↓

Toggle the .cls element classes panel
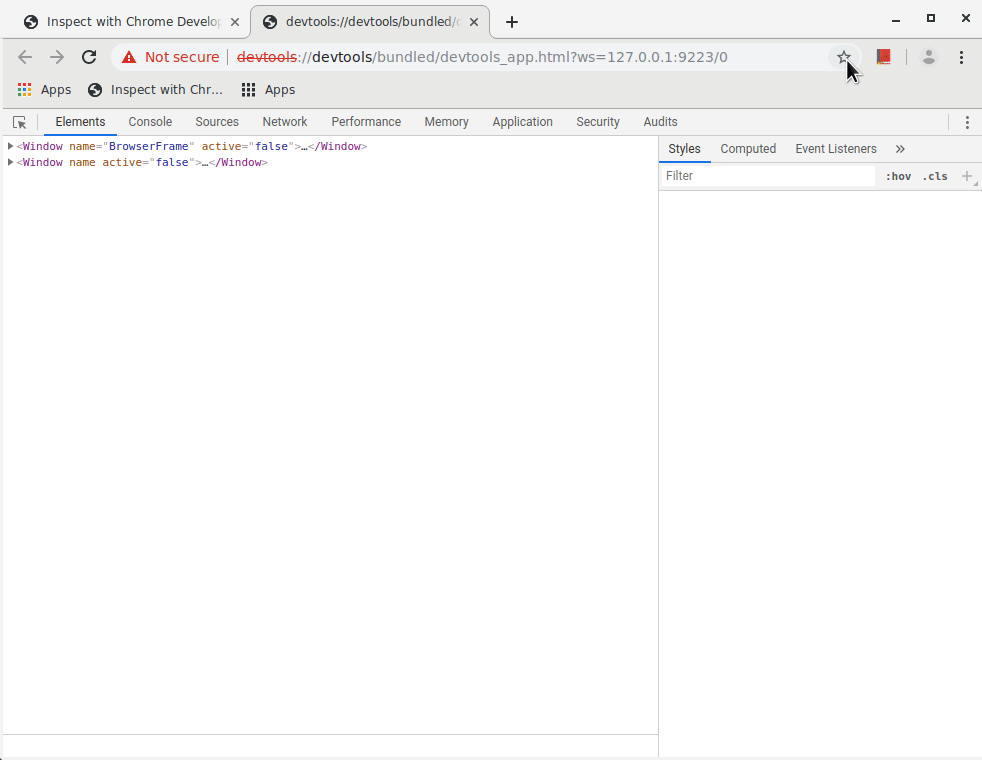The width and height of the screenshot is (982, 760). [x=935, y=176]
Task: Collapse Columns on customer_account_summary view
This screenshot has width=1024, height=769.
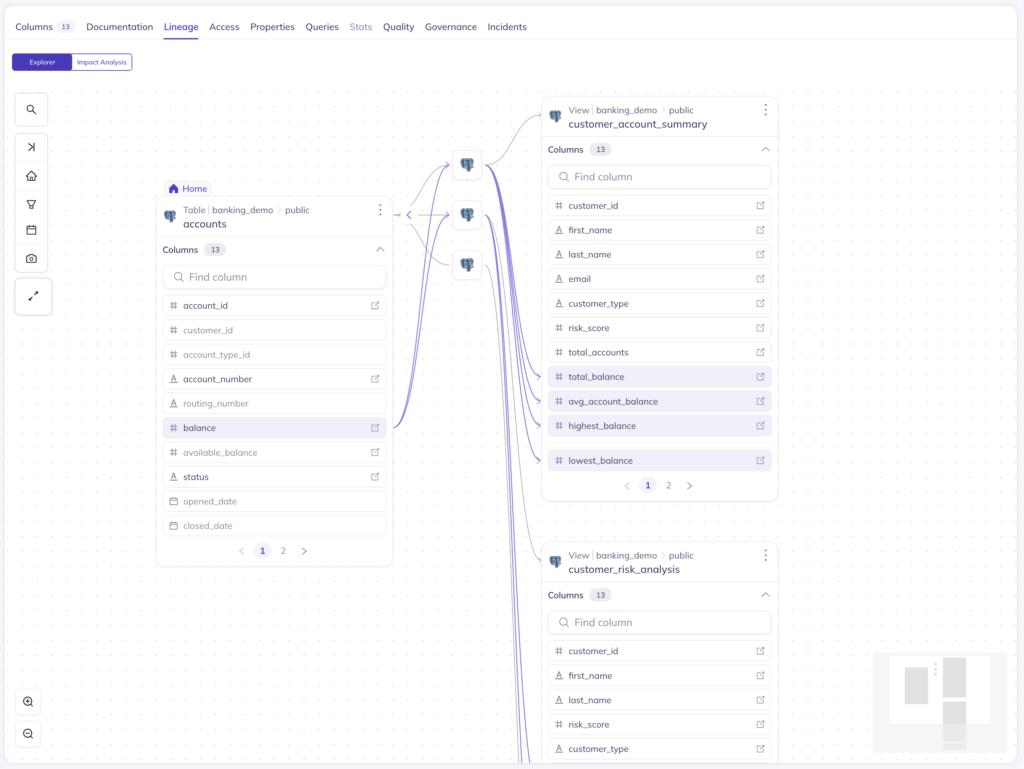Action: pos(765,148)
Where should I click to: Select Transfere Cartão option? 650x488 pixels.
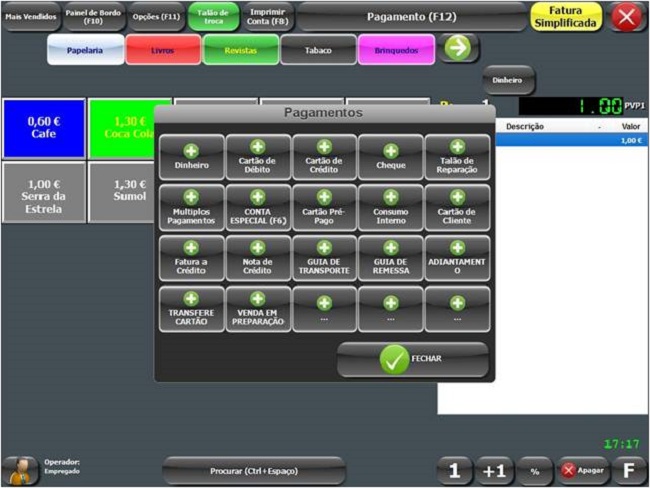[x=191, y=308]
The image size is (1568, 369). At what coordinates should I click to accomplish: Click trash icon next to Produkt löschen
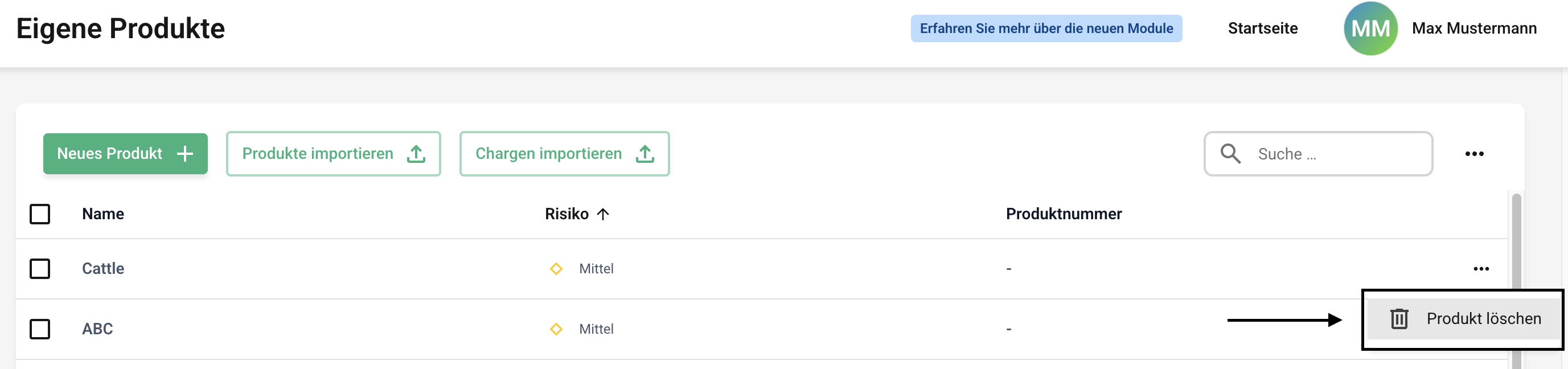pos(1399,318)
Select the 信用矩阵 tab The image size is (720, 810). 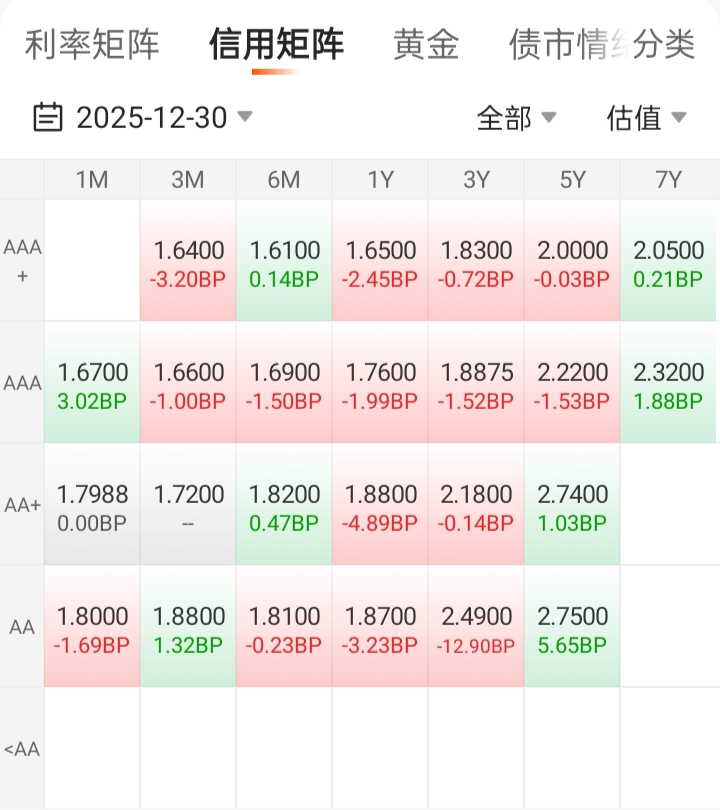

↑

** Action item **
Reproduce the listing above exactly, without a single picture.

** Your solution **
Toggle the .cls element classes panel
The width and height of the screenshot is (982, 760). [x=935, y=176]
Task: Collapse Columns on customer_account_summary view
This screenshot has width=1024, height=769.
Action: pos(765,148)
Where should I click to: Select Transfere Cartão option? 650x488 pixels.
[x=191, y=308]
The image size is (1568, 369). At what coordinates should I click to accomplish: Click trash icon next to Produkt löschen
pos(1399,318)
Select the 信用矩阵 tab The image size is (720, 810). 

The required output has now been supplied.